# Task requirements
Take every line in the entries that includes the word "computer" and copy it.

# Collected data
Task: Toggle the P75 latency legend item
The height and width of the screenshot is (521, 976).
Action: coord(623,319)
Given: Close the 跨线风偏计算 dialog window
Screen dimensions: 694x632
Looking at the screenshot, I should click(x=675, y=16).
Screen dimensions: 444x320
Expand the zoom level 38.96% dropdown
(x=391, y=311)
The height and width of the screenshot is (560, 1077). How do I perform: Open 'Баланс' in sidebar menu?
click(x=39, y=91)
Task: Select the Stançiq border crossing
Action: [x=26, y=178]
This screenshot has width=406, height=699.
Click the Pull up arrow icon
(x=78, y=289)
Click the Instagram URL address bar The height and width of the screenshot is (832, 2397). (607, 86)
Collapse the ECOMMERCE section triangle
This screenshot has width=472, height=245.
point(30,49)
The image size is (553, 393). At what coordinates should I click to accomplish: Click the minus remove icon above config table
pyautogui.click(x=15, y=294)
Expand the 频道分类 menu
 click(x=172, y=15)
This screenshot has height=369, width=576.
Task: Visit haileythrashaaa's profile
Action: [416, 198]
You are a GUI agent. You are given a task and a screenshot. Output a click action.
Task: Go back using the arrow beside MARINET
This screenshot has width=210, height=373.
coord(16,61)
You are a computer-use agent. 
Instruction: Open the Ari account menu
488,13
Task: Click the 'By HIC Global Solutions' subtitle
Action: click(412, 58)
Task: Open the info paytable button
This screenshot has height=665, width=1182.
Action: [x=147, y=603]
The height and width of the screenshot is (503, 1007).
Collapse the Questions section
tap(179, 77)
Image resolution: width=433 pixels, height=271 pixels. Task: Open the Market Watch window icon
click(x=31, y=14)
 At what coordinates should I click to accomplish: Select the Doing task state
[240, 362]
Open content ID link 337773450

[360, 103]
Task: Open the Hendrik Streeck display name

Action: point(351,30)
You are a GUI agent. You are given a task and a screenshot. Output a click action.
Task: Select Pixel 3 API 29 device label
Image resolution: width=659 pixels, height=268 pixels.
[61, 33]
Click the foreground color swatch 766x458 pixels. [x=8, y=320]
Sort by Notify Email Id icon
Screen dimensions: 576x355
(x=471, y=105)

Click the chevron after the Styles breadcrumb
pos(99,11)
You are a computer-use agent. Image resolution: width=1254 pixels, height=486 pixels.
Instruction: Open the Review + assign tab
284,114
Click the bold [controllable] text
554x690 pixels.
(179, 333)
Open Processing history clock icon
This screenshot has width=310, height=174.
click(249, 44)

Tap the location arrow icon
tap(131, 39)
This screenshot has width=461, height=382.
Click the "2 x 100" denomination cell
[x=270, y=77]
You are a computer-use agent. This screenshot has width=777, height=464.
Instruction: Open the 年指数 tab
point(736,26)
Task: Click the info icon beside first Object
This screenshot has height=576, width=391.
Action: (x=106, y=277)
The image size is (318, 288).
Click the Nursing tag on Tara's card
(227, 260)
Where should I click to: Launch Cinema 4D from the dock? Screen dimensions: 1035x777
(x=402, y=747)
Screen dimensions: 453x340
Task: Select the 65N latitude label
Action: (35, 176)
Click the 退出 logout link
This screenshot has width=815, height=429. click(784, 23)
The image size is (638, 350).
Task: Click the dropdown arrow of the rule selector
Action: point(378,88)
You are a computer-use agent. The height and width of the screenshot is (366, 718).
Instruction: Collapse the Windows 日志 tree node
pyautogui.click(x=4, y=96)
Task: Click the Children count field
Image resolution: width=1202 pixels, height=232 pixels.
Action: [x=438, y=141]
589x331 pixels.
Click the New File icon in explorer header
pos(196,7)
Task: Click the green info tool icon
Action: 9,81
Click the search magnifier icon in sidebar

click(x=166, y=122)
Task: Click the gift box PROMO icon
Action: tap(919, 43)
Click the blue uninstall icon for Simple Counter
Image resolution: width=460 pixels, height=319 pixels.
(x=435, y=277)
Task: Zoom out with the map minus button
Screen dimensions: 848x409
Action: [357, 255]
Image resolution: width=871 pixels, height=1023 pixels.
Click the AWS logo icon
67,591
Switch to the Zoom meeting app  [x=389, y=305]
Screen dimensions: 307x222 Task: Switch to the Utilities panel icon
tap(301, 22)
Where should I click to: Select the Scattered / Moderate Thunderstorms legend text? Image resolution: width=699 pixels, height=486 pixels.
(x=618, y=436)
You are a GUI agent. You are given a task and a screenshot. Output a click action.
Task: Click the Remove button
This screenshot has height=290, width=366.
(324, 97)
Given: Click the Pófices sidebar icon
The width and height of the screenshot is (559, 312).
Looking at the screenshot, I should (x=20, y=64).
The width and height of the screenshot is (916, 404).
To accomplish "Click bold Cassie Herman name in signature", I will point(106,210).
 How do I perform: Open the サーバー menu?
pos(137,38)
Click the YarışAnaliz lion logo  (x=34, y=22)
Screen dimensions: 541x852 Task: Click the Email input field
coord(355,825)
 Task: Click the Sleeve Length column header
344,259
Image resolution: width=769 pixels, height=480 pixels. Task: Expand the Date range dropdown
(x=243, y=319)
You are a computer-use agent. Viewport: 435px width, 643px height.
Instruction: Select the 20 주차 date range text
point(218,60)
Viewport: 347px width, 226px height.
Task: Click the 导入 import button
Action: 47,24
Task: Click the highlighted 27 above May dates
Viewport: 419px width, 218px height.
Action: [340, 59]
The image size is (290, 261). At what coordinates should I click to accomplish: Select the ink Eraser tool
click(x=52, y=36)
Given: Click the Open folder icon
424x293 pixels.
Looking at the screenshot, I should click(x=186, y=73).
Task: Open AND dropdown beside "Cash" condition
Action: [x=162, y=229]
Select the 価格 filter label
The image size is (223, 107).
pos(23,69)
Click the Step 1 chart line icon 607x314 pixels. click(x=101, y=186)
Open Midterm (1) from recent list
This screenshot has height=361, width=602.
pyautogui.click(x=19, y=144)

# Task output
You are a computer-use agent. 
You are a computer-use agent. Image resolution: width=1254 pixels, height=486 pixels.
You are a computer-use agent. This screenshot has width=777, height=464.
You are a computer-use agent. The height and width of the screenshot is (366, 718).
You are a computer-use agent. Viewport: 435px width, 643px height.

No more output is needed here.